When it comes to patriotism Canadians are stolid, not exuberant. We also tend, a little, to take our country for granted: survey results from the Dominion Institute show that Canadians know rather little about our country, and less than we used to about our history and institutions. For too many Canadians, the Institute's Rudyard Griffith suggests convincingly, citizenship is a convenience rather than an affirmation of shared values.
The growing number of dual citizens seems to confirm that view. Is Canada just a convenient hotel? Still, before you condemn those who choose dual citizenship, please note that the Dominion Institute survey found that immigrants show greater knowledge of many facets of Canadian history and government than do the native-born.
Whatever the reasons, Canada Day tends to be rather a low-key holiday for most people across the country.
In Quebec, of course, Canada Day is doomed to compete, in a sense, with La Fete nationale, a province-wide party fertilized with plenty of provincial government money. Fortunately the people know better than their governments, and in recent years we've seen little of the partisan whooping and worse that sometimes characterized the two holidays. (Remember Pierre Trudeau getting bottles thrown at him in Montreal in 1968?)
We like to think that Quebecers of all political views now understand that there is no need to choose between Quebec and Canada, and so no need to be strident about one or the other. A poll published this week in La Presse suggested that Quebecers have a high degree of attachment to both Canada and Quebec, which is just as it should be.
And anyway, doesn't it make a nice change to spend the slow-paced week between the two holidays without yet another political fuss? Some say the real federalists' parade is on St. Patrick's Day, anyway.
In any case, it's worth remembering, in metro Montreal, that there are numerous Canada Day events tomorrow, just as there were numerous Fete Nationale events last week. Some cities and boroughs have parades, some have parties, concerts, fireworks ....

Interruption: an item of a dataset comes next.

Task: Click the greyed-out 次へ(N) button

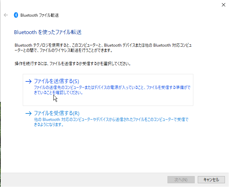Action: pyautogui.click(x=181, y=180)
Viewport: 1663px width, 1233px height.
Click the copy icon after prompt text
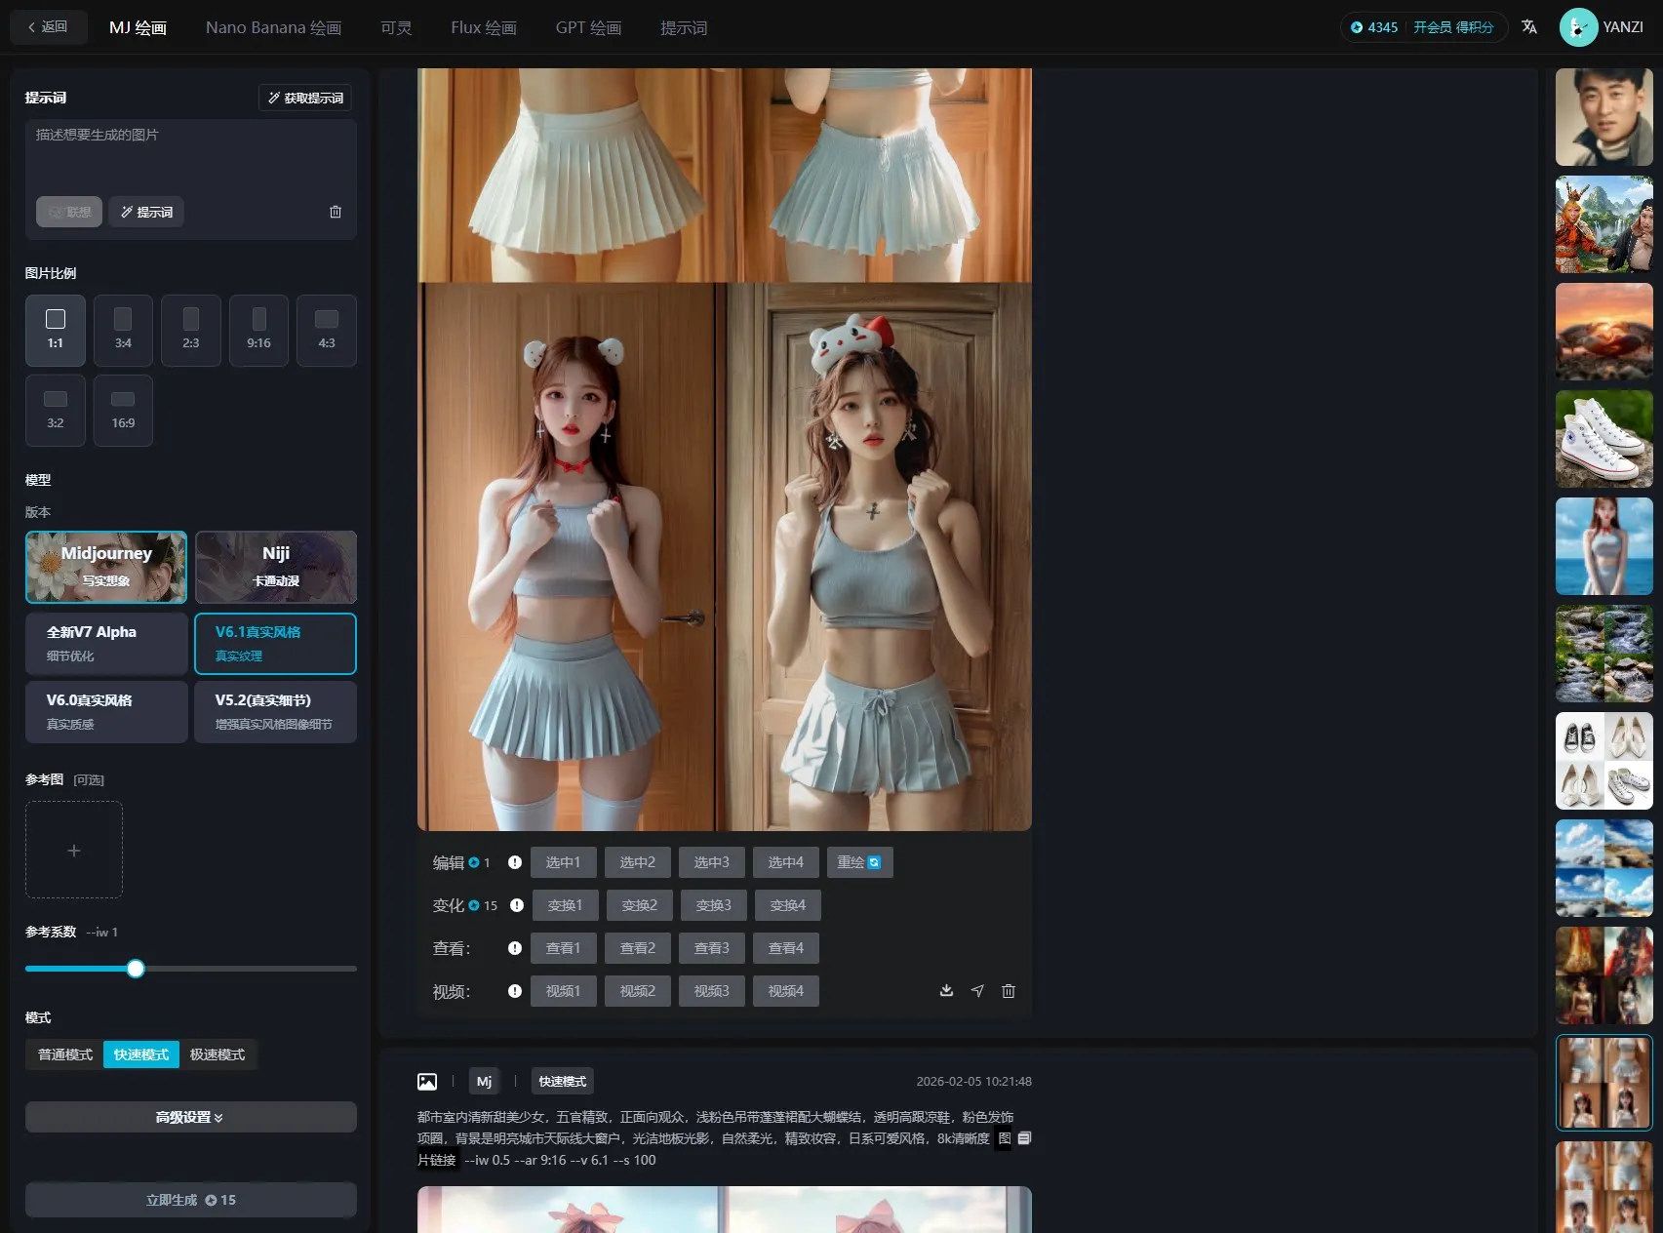click(1024, 1138)
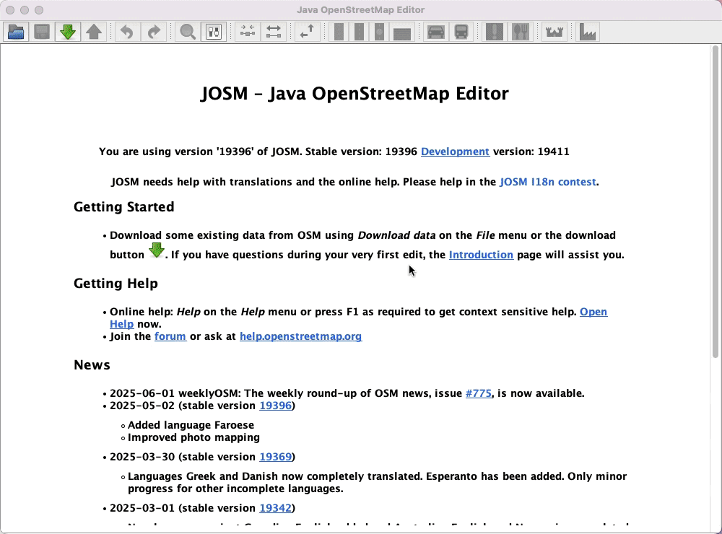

There are many ways to celebrate Canada Day, and none of them is wrong. So go to the parade downtown, or to something in your town or borough. Or just mow the grass, or sit on the balcony with something cool. Or, if you're a nurse or firefighter or the like, go to work to take care of the rest of us.
But wherever you observe the day, don't bother looking for Singh, because he has moved back to Trinidad. Retiring to the sun, too, is a Canadian value.